Decided January 24, 2011
- Full case name: Chase Bank USA, N.A. v. McCoy
- Citations: 562 U.S. 195 (more)

Holding
- Before August 2009, Regulation Z did not require banks to provide credit-card holders with a change-in-terms notice before raising their interest rate after a delinquency or default.

Court membership
- Chief Justice John Roberts Associate Justices Antonin Scalia · Anthony Kennedy Clarence Thomas · Ruth Bader Ginsburg Stephen Breyer · Samuel Alito Sonia Sotomayor · Elena Kagan

Case opinion
- Majority: Sotomayor, joined by unanimous

= Chase Bank USA, N.A. v. McCoy =

Chase Bank USA, N.A. v. McCoy, , was a United States Supreme Court case in which the court held that, before August 2009, Regulation Z did not require banks to provide credit-card holders with a change-in-terms notice before raising their interest rate after a delinquency or default.

==Background==

Regulation Z—promulgated by the Federal Reserve Board (Board) pursuant to its authority under the Truth in Lending Act—requires credit-card issuers to disclose certain information to cardholders. The version of the regulation in effect at the time this dispute arose obliged issuers to provide to cardholders an "[i]nitial disclosure statement," specifying "each periodic rate that may be used to compute the finance charge". It also imposed "[s]ubsequent disclosure requirements," including notice to cardholders "[w]henever any term required to be disclosed under §226.6 [was] changed". When "a periodic rate or other finance charge [was] increased because of the consumer's delinquency or default," notice needed to be given "before the effective date of the change."

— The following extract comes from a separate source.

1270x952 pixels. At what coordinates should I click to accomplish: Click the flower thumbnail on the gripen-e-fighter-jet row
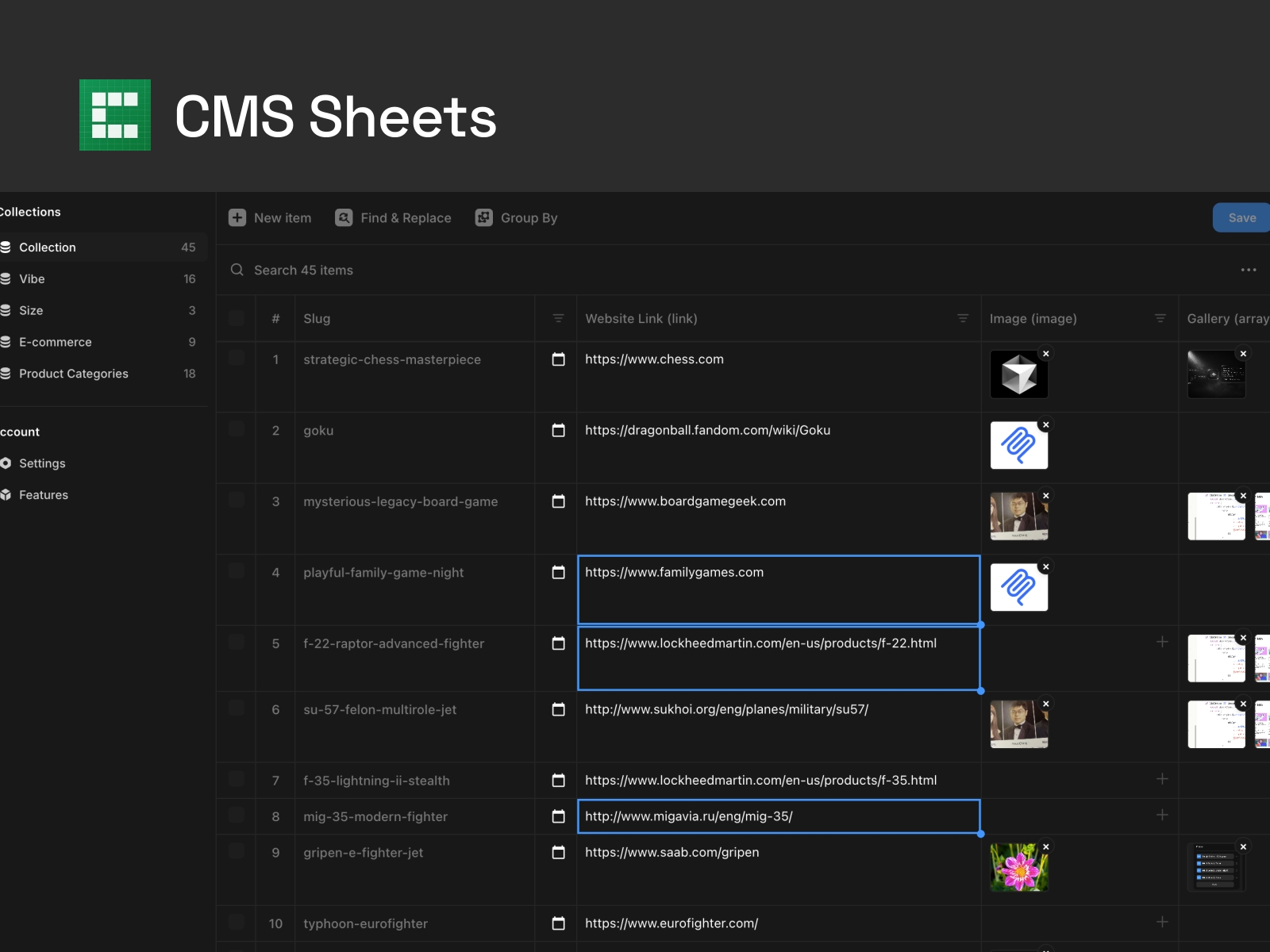1019,866
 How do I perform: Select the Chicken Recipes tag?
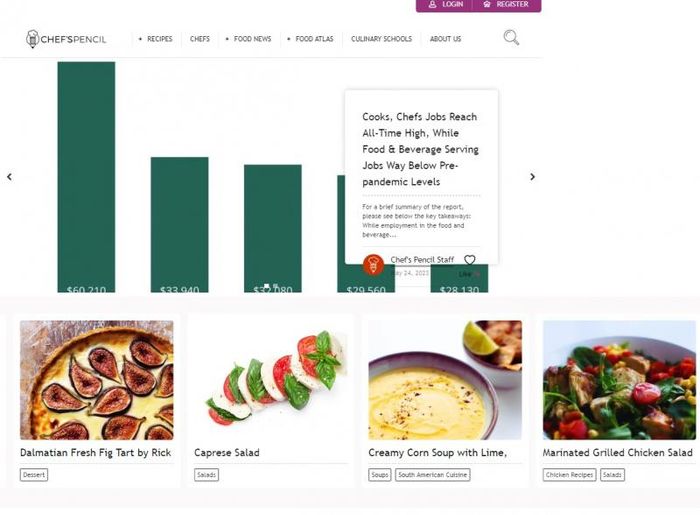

At the time McCoy filed suit, he was the holder of a credit card issued by Chase Bank. The cardholder agreement provided that McCoy was eligible for "preferred rates" as long as he met certain conditions. If any of those conditions were not met, Chase reserved the right to raise the rate, up to a pre-set maximum, and to apply the change to both existing and new balances. McCoy alleged that Chase increased his interest rate due to his delinquency or default and applied that increase retroactively, and that this action violated Regulation Z because Chase did not notify him of the increase until after it had taken effect. The federal District Court dismissed his complaint, holding that because the increase did not constitute a "change in terms", Chase was not required to notify him of the increase before implementing it. The Ninth Circuit Court of Appeals reversed that portion of the decision, holding that Regulation Z required issuers to provide notice of an interest-rate increase prior to its effective date.

==Opinion of the court==

The Supreme Court issued an opinion on January 24, 2011.